• TEXT UNDER STUDY

____________________

The first release was the collaborative dream-interpretation zine SuperBlackBlack by Ian and David D'Andrea (Devil in the Dishes). 54 titles were rapidly released under the imprint. The press included a wide range of content. Each title was produced in an edition of between 500 and 3000 copies.

Published titles included:

  • Velour, a compilation of writing, art and comics featuring work by Simon Gane, Kyle Metzger, Karen Cail, Al Columbia, Icki Sty, Andy Gerhan, Sam McPheeters, Marc Arsenault, and Carrie Bugg.
  • SuperBlackBlack 2 and 3, compilations of writing, art, and comics by Carrie McNinch, Chris Steinsvold, Icki Sty, Al Burian, Rob Drenched, and a number of others. #2 came with a 7" record by Berkeley post-punk band Say Uncle. #3 came with a 7" compilation record titled "Ninja Factor" featuring Swing Swang Swung (Bellingham, WA), Three Doors Down (Oakland, CA), Dragon Rojo (Oakland, CA), and Our Lady of the Highway (Oakland, CA). Both issues featured deluxe spot-color covers printed on transparent vinyl.
  • Sap, a trilogy penned by Lynam and Kim Fern and drawn by Simon Gane. Punk rock love unfolds across the three digest-size issues drawn in Gane's signature style. The trilogy will be reprinted in collected book form by Wow Cool in 2007.
  • Non-LP B-side, a collection of short collaborative comics by Lynam and Gane
  • Scrumpy & Smiles, a slapstick comic about two British drunks by Simon Gane
  • Law of Diminishing Returns, a graphic novella by Ian Lynam that was published in both English and Japanese versions. The comic charts Lynam's move to Portland and ruminations on life in the East Bay from the assumed persona of a blobby pod-like caricature named "Our Hero".
  • Cheap Inspiration, a novella.
  • Internal Combustion, a thick digest-size comic about urbanism and the Oakland landscape
  • Alphonse, a trio of short fiction pieces rendered in comic style and strung together. It includes a faux myth about why cats' eyes gleam in the night, the unknown dangers of Xerox toner, and the story of an old Italian knife sharpener.
  • Asphalt, a collection of short stories about the experience of being a cab driver by Doug Grime
  • Moon Moth Mask, a graphic interpretation of a poem by Lynam
  • A "Best Of" collection of Carrie McNinch's The Assassin and The Whiner comic zines
  • The Sisyphus of Fifth Avenue is a short story by Tim Elder about Bruce (aka the Baboon) whom Tim knew while living in NYC. Illustrated by Ian Lynam.
  • Velocity, a split poetry/art zine by Ian Lynam and James Day Leavitt of Daynightpress. Two stories, with graphical and text duties being traded between both authors.
  • My Alphabet #4 and #20, Patrick Mullins' 'encyclopedia zine'. Initially, Mullins planned to craft a zine about a topic for each letter of the alphabet. Sadly, only the topics of timekeeping and lexography were addressed. Both issues were reprinted for Lynam's Wordshape type foundry in 2004 and are available in pdf format at http://www.wordshape.com
  • Scary Side of the Street, a perzine
  • Seasonal Affective Disorder and ____, two comics by Al Burian, later reprinted by Microcosm Publishing under the title Things are Meaning Less
  • Songs of the Range, a Western-themed split comic by Ian Lynam and Jeff Wilson
  • Action!, a photozine by Icki Sty, collecting years of d.i.y. punk/hardcore band photography

Two clandestine Migraine titles exist, as well:

  • Sty Zine #30 was written, compiled, and printed by Ian Lynam as an unrequested gift to Icki Sty in 1995.
  • Hey Asshole, a compendium of Dylan Williams' "Hey Grandpa" comics with the word bubbles whited-out and really offensive new verbiage was produced secretly and deposited on Williams' doorstep in Olympia, Washington in 1996.

Ian Lynam now writes regularly for a number of design and cultural publications and runs a design studio in Tokyo, Japan.

____________________

• EXERCISE REQUIREMENTS
According to the text about the zine press, how many copies was each title produced in?

• SUPPLIED ENTRIES
____________________

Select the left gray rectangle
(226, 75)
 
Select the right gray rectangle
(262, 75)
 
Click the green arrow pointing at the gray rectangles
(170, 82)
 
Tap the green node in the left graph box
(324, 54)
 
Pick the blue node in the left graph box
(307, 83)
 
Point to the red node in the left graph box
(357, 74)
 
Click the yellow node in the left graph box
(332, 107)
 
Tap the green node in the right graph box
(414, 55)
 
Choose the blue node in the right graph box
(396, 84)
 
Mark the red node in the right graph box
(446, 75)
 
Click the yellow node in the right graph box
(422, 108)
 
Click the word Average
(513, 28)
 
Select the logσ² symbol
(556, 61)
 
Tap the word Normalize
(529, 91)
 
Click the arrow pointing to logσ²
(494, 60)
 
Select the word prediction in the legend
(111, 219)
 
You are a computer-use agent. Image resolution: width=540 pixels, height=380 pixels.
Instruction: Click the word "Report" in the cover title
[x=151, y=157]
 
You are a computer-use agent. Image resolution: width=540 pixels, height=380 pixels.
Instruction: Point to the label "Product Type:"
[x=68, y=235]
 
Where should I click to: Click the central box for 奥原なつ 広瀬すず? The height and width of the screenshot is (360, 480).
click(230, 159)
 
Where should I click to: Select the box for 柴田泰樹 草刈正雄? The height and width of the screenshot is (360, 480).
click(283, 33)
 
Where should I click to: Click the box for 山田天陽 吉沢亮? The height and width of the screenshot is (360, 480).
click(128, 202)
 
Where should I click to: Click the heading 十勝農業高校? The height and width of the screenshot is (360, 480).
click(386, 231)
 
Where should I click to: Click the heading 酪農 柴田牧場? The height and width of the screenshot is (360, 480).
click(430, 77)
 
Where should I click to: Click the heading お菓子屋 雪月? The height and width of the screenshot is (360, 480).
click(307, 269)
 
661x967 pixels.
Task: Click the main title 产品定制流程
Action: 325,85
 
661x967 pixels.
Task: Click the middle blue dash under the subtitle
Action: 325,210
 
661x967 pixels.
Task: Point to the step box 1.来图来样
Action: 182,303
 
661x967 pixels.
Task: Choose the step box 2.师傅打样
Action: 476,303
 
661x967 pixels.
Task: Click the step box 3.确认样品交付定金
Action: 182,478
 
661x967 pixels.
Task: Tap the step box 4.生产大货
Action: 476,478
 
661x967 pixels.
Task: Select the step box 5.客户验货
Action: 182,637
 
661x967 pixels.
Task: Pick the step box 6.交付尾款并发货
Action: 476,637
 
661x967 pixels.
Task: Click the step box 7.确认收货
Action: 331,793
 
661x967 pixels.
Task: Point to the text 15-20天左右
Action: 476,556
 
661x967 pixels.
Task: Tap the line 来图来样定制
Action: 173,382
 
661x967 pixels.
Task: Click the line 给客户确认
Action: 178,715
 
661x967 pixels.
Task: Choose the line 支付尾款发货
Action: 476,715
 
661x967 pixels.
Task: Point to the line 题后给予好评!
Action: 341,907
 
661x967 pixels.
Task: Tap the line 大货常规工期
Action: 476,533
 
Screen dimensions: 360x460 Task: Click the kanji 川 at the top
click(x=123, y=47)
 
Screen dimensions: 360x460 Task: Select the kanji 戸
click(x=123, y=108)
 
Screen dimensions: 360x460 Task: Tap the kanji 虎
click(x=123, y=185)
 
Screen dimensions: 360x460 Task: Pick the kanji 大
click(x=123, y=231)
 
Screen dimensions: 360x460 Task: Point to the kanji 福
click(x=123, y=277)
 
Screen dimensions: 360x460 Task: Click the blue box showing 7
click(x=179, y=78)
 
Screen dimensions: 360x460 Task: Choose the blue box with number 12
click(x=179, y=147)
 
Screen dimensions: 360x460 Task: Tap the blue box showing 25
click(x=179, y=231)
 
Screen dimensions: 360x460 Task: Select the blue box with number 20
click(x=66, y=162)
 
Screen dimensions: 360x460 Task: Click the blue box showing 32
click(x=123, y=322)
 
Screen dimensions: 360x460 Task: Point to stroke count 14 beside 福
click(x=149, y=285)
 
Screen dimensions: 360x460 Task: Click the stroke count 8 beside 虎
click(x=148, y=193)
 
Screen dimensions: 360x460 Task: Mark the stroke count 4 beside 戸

____________________

• ANSWER SECTION
Each title was produced in an edition of between 500 and 3000 copies.